Por más que no había dicho ni hecho nada, sabía bien que ese día era el décimo aniversario de lo de sus viejos. No le había dado mucha pelota, ya estaba grande para esas mierdas lamentarse por el pasado, pero por alguna razón había caído en cuenta de qué fecha era. No obstante, había ido a laburar como siempre, después había ido al gimnasio a ocupar la cabeza con las máquinas y se había encontrado a Román en las duchas, así que estaba relajado, descargadito y despejado.

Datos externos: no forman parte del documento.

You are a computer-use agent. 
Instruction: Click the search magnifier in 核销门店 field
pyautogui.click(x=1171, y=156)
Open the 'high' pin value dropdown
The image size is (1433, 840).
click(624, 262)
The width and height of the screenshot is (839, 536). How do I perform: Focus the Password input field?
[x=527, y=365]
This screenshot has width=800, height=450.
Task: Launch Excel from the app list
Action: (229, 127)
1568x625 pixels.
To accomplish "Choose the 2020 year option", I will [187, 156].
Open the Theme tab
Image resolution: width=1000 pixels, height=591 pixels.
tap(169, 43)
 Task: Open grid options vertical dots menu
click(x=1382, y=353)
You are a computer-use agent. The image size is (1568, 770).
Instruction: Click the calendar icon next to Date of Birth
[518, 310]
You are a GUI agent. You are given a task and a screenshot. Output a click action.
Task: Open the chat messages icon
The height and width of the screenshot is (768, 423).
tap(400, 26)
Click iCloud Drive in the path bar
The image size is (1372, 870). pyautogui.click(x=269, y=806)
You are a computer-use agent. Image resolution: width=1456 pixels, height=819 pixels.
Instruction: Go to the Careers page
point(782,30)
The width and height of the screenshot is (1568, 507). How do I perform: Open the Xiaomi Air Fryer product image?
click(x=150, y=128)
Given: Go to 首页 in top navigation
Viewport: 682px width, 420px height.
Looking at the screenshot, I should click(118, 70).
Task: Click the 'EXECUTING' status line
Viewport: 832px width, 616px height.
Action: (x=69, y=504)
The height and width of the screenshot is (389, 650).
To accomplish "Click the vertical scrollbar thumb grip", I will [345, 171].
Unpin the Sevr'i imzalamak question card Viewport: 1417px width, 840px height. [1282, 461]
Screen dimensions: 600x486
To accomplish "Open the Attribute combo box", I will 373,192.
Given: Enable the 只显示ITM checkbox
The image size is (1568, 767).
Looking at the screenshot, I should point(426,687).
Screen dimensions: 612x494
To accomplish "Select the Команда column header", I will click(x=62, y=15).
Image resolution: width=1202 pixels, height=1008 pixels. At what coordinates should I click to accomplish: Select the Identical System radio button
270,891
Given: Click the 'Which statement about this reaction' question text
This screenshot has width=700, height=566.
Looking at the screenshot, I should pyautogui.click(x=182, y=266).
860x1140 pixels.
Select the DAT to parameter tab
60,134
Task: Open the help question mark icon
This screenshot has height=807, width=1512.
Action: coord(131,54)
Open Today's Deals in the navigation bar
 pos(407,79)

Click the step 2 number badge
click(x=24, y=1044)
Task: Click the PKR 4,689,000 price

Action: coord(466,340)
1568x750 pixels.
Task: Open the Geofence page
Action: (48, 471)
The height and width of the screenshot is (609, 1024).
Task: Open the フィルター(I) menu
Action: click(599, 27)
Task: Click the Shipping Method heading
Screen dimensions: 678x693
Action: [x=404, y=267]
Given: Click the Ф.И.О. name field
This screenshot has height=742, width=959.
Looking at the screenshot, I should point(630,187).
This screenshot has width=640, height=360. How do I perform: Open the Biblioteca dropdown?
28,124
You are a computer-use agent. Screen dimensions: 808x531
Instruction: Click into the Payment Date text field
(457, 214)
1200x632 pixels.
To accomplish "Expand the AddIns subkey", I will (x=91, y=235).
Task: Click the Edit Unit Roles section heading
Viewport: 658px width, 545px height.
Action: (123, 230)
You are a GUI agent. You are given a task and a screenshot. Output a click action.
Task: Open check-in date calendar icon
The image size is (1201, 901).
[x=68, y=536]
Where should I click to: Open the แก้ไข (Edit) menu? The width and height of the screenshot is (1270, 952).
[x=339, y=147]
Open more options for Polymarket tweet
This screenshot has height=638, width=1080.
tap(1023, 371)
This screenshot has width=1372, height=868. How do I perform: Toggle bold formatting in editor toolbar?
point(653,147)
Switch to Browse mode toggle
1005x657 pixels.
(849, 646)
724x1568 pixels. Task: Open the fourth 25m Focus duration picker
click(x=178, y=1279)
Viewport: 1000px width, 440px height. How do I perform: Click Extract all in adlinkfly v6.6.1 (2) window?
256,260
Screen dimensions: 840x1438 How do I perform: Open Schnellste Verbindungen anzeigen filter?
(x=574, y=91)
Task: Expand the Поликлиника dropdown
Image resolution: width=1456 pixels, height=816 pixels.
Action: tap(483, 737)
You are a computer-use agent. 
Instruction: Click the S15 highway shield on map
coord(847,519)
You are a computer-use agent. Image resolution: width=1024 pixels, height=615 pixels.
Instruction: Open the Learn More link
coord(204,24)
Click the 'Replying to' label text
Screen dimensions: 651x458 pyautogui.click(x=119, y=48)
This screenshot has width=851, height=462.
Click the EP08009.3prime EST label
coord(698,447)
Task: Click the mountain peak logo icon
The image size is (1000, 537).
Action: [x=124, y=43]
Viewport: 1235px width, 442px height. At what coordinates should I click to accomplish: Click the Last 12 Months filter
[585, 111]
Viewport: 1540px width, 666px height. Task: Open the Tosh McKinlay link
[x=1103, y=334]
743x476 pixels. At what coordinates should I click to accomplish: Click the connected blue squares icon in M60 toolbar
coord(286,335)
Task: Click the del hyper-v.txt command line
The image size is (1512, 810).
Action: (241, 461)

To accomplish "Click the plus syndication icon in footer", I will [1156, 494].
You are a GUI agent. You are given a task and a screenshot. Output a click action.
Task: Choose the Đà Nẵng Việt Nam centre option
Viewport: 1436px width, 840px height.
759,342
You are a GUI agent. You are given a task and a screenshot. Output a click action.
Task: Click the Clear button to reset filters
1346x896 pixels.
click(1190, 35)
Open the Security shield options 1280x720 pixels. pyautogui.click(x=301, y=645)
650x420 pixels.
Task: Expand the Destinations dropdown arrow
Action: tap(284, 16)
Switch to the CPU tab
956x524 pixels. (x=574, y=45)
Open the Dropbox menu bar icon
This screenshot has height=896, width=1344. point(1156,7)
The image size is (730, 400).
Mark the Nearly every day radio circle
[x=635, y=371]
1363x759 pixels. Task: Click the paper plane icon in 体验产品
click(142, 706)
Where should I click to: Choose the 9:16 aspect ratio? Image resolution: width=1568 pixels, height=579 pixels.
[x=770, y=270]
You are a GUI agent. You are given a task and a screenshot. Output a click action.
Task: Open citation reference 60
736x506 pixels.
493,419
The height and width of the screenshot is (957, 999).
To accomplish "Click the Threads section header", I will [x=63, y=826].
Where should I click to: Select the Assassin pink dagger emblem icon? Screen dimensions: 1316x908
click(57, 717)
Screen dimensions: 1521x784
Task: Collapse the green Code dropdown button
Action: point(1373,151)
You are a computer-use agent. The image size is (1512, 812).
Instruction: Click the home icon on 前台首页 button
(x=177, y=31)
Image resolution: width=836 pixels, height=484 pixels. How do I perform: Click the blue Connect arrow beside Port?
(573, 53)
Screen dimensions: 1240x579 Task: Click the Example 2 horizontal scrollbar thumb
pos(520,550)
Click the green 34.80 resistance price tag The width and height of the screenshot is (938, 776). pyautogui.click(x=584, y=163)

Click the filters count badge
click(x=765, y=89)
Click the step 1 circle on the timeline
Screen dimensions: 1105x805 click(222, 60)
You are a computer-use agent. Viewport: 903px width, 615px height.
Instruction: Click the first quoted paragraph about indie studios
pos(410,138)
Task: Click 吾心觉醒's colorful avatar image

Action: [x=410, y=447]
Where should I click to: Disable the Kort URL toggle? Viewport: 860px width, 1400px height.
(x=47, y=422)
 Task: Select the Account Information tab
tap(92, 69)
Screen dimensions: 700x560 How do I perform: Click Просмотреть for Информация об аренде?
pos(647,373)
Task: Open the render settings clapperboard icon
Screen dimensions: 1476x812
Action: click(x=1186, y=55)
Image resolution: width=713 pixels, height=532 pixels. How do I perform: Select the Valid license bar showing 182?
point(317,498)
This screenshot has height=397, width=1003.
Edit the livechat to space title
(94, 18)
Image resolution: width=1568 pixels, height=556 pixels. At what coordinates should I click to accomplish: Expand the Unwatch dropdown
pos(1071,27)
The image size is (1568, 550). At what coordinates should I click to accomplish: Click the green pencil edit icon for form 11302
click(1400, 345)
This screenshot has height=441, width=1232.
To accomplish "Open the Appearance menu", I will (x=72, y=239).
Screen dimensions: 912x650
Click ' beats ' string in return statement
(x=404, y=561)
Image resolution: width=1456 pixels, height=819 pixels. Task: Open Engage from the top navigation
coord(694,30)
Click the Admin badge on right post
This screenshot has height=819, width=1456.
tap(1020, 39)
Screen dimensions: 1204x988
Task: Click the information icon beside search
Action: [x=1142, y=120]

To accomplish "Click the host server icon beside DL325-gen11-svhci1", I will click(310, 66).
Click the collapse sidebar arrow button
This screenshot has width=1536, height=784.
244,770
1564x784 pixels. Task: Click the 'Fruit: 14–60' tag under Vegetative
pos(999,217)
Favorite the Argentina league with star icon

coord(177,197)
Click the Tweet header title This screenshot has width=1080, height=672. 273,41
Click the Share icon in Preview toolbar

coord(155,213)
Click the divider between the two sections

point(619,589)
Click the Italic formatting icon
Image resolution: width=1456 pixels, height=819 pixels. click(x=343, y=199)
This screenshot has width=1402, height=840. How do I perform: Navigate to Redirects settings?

No necesitaba ni esperaba nada más de la vida.

Se dispuso a mirar el movimiento de la calle: los pibes de las escuelas públicas aledañas ya andaban revoloteando por ahí volviendo a sus casas, también cruzaban los laburantes en sus bicicletas y los autos se esmeraban por esquivarlos por las angostas y mal parchadas calles del barrio, ese que hacía rato ya lo consideraba suyo.

Le gustaba hacer eso de sentarse fuera, leer algún libro u ocupar la cabeza imaginándose historias de los transeúntes que esfumaban poco después de perderlos de vista. Le traía cierta paz, una tranquilidad que a Daniel le gustaba resguardar.

—Dios, necesito vacaciones... —Escuchó al Kiles decir y al poco rato lo sintió sentándose a su lado.

—¿Día largo? —le consultó y su amigo se abrió una lata de cerveza que se había traído de adentro y le dio un buen trago para retrasar contestarle.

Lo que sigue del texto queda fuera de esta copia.